Thursday 25 January 2024

South Africa: Bato & Spray shipwrecks

SAHRA Maritime and Underwater Cultural Heritage

January 8:

Staaten Generaal under Vice-Admiral Pieter Melville.
The Staaten Generaal was renamed 'Bato' after it had finished serving in the North Sea and was moved to Cape Town

“This day in our shipwreck and aeronautical wreck history”

1806: Bato, this 74-gun Dutch ship of the line was scuttled on Long Beach in Simons Town in False Bay in the Western Cape. The Bato was a 74-gun Dutch ship of the line built in 1784 in the Rotterdam shipyards. Initially named Staaten Generaal, she was renamed Bato after completing her service for the Dutch in the North Sea.

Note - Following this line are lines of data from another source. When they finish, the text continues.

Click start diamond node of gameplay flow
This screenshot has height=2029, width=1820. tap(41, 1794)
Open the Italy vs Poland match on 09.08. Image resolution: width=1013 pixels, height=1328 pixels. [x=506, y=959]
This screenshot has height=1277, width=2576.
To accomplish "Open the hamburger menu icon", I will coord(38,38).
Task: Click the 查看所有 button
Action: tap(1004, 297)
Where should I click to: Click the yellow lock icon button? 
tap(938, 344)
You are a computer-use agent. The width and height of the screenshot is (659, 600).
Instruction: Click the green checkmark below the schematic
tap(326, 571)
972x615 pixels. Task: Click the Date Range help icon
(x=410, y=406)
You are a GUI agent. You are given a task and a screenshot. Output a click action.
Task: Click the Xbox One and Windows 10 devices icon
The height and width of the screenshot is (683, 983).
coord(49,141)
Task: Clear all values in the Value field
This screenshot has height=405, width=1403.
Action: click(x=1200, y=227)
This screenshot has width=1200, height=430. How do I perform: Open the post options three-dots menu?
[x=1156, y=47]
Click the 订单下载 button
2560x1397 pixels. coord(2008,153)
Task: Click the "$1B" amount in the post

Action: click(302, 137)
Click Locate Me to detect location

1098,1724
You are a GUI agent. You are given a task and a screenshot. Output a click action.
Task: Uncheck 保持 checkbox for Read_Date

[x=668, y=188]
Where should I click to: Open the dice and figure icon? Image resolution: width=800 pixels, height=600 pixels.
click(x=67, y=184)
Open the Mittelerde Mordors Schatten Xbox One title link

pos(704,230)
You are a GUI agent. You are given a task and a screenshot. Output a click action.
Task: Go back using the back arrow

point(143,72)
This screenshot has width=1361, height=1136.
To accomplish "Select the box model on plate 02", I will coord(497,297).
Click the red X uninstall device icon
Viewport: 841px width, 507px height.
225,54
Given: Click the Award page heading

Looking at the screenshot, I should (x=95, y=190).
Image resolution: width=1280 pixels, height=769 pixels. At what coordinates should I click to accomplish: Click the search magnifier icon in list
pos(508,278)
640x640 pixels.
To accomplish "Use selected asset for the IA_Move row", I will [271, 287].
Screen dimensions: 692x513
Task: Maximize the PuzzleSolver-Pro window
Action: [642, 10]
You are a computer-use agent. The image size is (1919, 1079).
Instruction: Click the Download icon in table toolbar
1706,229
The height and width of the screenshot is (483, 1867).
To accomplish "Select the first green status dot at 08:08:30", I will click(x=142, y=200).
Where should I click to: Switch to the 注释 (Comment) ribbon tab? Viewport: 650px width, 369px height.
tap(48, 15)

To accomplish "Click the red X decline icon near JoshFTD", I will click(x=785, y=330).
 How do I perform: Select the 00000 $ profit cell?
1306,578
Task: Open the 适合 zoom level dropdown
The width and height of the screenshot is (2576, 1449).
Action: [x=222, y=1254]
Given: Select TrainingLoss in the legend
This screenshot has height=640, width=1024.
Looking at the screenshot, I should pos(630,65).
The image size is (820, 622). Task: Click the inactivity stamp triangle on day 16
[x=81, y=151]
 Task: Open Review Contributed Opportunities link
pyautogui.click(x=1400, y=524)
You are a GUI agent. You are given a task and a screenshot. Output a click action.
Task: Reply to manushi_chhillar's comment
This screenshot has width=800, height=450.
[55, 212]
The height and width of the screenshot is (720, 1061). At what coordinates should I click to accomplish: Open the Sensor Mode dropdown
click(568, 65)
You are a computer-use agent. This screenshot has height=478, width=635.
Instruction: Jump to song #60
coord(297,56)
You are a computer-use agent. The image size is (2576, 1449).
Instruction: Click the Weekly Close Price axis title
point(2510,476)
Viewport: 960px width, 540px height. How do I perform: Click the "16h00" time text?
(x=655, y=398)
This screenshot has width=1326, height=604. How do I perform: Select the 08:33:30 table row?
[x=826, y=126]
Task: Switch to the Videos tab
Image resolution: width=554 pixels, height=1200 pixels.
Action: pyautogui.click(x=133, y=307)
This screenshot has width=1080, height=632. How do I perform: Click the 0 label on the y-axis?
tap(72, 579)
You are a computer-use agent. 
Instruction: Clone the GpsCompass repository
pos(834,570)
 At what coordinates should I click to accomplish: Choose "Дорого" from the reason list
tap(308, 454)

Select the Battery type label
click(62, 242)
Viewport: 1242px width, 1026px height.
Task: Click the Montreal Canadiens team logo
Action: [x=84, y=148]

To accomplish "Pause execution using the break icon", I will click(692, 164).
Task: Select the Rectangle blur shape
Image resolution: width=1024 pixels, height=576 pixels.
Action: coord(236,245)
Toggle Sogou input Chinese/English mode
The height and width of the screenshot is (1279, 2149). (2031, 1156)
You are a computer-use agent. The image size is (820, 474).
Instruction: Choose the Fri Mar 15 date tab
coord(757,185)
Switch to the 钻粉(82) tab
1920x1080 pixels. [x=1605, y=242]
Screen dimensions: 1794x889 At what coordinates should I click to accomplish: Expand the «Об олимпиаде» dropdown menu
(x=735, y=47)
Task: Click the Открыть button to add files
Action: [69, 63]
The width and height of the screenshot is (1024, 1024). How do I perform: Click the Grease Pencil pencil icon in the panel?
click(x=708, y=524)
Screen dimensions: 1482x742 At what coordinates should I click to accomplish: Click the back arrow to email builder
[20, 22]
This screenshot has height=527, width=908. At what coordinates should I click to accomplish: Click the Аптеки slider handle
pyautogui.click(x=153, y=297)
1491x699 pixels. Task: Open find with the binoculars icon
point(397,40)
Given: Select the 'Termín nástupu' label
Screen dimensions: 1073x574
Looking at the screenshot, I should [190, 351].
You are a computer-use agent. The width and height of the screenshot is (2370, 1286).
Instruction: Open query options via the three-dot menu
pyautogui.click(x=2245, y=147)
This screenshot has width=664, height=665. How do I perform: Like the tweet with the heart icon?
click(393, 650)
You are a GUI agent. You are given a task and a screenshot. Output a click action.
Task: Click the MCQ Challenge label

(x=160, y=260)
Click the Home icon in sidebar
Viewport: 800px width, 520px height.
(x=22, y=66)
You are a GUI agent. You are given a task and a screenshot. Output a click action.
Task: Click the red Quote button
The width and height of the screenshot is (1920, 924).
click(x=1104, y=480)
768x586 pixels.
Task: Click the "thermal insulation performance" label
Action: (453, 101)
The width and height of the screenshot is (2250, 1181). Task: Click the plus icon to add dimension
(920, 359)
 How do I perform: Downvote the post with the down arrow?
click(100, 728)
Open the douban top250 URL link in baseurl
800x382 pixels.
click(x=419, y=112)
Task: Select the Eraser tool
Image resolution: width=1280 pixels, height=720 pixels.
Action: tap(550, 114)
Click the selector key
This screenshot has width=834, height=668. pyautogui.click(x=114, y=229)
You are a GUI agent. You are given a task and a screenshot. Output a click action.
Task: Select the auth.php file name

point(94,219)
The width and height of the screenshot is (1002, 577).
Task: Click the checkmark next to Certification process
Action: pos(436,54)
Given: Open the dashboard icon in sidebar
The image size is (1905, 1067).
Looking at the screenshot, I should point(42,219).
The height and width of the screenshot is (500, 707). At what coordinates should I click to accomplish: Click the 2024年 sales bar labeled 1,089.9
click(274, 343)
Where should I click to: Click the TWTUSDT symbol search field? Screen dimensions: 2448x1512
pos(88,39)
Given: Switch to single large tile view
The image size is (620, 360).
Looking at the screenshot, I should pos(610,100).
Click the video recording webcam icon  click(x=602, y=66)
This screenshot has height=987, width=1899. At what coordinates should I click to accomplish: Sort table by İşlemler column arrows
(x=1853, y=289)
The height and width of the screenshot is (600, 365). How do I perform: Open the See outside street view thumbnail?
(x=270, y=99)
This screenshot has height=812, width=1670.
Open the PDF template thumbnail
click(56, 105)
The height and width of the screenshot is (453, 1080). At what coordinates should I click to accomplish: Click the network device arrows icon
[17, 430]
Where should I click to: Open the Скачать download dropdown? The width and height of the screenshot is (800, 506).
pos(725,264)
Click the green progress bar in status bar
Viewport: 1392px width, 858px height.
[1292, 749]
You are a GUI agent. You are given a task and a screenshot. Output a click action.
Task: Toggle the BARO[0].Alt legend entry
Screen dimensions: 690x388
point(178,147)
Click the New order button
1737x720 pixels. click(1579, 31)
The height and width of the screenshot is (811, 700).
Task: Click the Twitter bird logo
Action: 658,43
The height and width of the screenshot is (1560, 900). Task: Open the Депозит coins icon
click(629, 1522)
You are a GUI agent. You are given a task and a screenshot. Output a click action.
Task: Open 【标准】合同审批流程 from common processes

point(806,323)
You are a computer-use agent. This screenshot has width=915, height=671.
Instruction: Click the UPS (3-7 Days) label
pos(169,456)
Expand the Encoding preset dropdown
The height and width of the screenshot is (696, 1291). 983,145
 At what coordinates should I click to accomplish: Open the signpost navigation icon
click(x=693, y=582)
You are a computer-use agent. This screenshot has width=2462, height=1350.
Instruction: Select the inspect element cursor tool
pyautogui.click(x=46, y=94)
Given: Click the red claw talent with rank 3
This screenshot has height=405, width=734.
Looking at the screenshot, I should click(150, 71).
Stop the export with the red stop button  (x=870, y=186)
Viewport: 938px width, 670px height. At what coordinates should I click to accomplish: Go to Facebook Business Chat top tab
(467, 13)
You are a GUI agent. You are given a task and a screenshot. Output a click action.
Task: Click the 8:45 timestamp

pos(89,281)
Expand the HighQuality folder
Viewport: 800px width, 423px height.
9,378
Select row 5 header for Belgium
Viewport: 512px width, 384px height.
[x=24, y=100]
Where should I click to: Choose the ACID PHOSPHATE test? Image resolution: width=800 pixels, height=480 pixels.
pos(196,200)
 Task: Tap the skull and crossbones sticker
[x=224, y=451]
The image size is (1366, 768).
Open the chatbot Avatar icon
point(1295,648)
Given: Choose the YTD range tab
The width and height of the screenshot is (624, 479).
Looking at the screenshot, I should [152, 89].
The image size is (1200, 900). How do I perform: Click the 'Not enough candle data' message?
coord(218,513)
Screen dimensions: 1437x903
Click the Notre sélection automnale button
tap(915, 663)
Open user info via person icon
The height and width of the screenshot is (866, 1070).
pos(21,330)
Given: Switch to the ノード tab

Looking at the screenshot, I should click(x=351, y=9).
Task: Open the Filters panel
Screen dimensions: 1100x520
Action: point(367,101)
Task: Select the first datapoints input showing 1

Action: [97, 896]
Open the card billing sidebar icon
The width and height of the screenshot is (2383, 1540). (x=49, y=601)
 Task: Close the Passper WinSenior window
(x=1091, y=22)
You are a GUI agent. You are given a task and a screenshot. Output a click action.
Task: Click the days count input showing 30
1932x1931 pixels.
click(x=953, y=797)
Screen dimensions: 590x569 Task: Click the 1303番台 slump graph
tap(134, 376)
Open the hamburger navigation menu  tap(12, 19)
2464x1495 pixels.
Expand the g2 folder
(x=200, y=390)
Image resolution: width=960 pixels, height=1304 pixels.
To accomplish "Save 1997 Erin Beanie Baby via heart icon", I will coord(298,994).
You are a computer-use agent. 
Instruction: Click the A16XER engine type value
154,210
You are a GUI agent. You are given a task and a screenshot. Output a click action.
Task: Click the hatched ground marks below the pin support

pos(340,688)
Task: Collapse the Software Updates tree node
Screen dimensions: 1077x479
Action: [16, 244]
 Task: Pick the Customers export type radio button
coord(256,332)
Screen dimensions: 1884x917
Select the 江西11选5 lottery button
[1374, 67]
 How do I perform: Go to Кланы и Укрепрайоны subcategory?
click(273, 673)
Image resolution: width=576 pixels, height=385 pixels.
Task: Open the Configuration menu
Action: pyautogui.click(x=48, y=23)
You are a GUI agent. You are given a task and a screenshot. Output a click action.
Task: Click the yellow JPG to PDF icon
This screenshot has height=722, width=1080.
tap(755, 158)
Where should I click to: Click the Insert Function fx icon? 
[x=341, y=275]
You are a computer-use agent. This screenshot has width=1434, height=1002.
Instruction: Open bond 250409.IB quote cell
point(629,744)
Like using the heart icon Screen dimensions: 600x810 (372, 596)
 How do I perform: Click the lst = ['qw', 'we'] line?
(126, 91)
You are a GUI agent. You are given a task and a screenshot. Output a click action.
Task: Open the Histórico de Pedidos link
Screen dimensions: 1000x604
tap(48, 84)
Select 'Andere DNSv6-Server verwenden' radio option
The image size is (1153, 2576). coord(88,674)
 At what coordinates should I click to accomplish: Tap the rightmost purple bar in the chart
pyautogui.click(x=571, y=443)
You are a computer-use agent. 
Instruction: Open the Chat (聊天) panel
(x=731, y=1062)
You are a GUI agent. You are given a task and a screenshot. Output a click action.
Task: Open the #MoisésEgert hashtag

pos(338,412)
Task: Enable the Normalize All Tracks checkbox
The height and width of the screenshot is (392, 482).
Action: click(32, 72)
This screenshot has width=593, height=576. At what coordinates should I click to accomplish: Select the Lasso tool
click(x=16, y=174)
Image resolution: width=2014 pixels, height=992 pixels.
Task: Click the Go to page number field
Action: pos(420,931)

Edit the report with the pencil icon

Edges of burnt timber on the Bato (1806) in 2012

She served in defending Amsterdam and then as part of the East India squadron, travelling between Cape Town and Batavia. On 27 February 1804, the Bato returned to Table Bay and would never leave South African waters again. Deemed unseaworthy, the vessel was used as a floating battery to defend Simon's Town.

What remains of the main site of the wreck of the Bato (1806) is visible on satellite images, with much kelp having grown over it

The crew was ordered to burn it when the Dutch lost the Battle of Blaauwberg to the British and a new occupation became inevitable. Today very little of the wreck remains, but because it is a very shallow wreck in a sheltered bay, it has seen been the subject of many maritime archaeological projects. Timber and conglomerated iron and kelp patches make this wreck visible on satellite images too. The unit last inspected this wreck in November 2020.

One of the Bato's (1806) guns which stands in front of the Simon's Town post office

1906: Spray, this wooden steam-powered fishing ketch wrecked on North Patch Reef at Bird Island in Algoa Bay in the Eastern Cape. Two lives were lost as a result of the wrecking.